Pendidikan Tinggi untuk Semua

Rector Notes No. 300

Mengenyam pendidikan tinggi adalah dambaan bagi setiap putra putri bangsa. Namun kenyataannya tidak semua dari mereka bisa mendapatkan kesempatan itu. Kendala utamanya biasanya karena ketiadaan biaya untuk kuliah. Apalagi biaya kuliah di perguruan tinggi terbilang cukup mahal bagi sebagian kalangan.

Semua memahami bahwa untuk menyelenggarakan sebuah pendidikan tinggi memerlukan biaya yang besar. Dosen perlu dihargai dengan layak. Kesejahteraan staf juga perlu diperhatikan. Belum lagi penyediaan sarana dan prasarana kuliah yang tidak murah.

Rasanya mustahil memberikan pendidikan tinggi yang terjangkau jika hanya dibebankan kepada perguruan tinggi. Apalagi PT swasta yang tidak mendapatkan anggaran dari negara. Sementara pendidikan tinggi sebenarnya bukan hanya tanggung jawab PT atau pemerintah semata, tetapi juga dunia usaha/industri.

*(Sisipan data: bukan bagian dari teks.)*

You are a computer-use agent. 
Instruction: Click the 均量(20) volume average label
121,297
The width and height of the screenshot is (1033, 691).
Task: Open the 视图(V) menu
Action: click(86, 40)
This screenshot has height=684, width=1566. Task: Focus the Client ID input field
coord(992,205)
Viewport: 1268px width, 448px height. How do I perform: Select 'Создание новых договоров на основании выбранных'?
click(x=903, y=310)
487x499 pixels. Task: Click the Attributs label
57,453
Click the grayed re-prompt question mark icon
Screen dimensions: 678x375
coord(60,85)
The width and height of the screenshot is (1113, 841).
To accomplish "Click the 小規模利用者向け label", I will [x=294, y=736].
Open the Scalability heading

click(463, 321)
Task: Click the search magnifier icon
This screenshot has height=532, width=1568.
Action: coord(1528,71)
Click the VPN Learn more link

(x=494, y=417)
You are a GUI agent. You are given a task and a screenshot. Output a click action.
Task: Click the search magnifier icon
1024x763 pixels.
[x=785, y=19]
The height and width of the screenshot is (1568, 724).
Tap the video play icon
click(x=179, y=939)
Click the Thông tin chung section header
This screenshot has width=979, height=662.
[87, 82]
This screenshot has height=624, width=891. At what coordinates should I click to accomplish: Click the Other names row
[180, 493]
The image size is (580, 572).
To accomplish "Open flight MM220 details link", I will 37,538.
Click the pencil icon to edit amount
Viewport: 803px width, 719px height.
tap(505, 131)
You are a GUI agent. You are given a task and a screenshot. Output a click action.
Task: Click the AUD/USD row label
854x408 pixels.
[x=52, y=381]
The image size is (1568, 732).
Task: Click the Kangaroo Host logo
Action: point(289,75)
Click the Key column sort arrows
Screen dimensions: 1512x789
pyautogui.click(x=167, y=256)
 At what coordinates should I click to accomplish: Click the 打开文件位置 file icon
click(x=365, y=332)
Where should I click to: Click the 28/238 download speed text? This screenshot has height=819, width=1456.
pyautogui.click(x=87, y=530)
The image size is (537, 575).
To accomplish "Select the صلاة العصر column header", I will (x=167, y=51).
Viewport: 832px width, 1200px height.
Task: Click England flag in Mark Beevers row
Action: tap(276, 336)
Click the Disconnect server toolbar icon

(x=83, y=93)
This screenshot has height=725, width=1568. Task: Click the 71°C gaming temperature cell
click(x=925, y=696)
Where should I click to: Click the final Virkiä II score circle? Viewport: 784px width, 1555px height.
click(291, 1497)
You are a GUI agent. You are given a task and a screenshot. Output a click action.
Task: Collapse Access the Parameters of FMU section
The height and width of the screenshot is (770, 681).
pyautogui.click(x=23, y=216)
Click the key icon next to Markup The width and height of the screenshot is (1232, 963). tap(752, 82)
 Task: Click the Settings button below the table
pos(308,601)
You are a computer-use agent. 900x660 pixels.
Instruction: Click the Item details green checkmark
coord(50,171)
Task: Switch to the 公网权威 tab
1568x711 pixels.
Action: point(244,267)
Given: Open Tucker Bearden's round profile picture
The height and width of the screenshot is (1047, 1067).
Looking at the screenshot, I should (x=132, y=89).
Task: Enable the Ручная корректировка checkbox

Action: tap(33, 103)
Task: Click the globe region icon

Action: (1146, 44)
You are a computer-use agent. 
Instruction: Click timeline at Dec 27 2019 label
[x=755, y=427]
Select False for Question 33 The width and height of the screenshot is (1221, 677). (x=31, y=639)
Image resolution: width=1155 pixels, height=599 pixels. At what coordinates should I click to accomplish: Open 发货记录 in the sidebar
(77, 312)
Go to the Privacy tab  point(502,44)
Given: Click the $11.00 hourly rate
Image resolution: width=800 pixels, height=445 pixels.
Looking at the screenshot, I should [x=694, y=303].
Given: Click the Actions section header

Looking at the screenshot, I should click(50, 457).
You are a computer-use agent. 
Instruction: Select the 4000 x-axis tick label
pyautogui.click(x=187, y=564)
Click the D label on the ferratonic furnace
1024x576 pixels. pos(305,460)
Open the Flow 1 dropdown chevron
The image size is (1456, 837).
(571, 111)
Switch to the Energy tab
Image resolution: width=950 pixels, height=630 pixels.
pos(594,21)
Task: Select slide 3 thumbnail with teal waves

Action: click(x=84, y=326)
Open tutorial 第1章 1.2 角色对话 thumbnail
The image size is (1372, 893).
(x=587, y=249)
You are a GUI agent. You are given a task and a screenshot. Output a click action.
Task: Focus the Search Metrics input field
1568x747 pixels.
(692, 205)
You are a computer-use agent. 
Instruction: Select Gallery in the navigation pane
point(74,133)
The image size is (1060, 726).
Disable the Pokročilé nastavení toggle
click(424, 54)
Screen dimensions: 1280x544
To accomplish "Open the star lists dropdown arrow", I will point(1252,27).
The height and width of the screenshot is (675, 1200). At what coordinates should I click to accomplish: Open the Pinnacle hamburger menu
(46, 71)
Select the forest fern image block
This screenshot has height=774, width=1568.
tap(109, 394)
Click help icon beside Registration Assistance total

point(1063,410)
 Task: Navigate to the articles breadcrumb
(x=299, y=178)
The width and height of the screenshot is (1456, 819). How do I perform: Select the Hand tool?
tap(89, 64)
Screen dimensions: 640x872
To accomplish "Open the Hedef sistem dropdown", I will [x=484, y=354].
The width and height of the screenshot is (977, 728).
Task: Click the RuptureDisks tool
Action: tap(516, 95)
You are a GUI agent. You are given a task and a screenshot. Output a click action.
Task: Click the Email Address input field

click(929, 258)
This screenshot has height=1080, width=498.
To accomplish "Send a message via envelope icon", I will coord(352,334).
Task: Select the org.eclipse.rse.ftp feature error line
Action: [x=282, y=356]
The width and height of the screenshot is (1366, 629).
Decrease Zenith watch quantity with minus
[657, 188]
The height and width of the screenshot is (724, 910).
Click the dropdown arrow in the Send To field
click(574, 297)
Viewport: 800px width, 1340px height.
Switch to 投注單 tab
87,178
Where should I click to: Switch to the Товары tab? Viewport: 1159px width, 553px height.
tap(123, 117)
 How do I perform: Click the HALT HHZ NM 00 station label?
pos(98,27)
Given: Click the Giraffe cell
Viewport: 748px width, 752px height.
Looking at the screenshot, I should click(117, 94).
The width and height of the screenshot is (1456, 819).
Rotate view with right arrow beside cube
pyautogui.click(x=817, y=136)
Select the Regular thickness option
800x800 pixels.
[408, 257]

Di UTS, ribuan mahasiswa telah mendapatkan beasiswa. Ada yang full, ada yang partial funded. Mereka memang betul betul membutuhkan. Banyak yang berasal dari keluarga pra-sejahtera. Ketika lulus, mereka bisa mengubah nasib keluarganya. Ada yang melanjutkan kuliah S2/S3, berwirausaha atau bekerja pada perusahaan BUMN/swasta.

Hari ini saya mendapat cerita yang penuh perjuangan dari Dr. Ira Puspadewi, Dirut PT. ASDP Indonesia Ferry. Anak pedagang asongan di sekitar pelabuhan, anak petugas penarik jangkar kapal yang tinggal di sekitar pelabuhan akan melanjutkan pendidikannya di UTS. Bukan tidak mungkin selepas lulus mereka bisa menjadi pegawai yang membesarkan ASDP.

Saya percaya, roda kehidupan terus berputar. Sekarang mereka mendapatkan beasiswa, suatu saat mereka yang akan memberi beasiswa. Terima kasih PT ASDP Indonesia Ferry yang telah bersama sama memberikan akses pendidikan tinggi kepada putra putri bangsa ini.

Terima kasih tim KDN Warek 4 yang terus bersemangat mengawal cita cita kita bersama bahwa mengenyam Pendidikan Tinggi adalah hak seluruh rakyat Indonesia.